**Exercise description:** All of the records below need to be copied exactly.

[Data excerpts]
○ ○ ○ ○ ○

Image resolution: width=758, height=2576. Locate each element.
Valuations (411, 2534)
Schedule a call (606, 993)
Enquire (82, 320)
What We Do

○ ○ ○ ○ ○

**Written answer:**
Image resolution: width=758, height=2576. Locate each element.
Valuations (411, 2534)
Schedule a call (606, 993)
Enquire (82, 320)
What We Do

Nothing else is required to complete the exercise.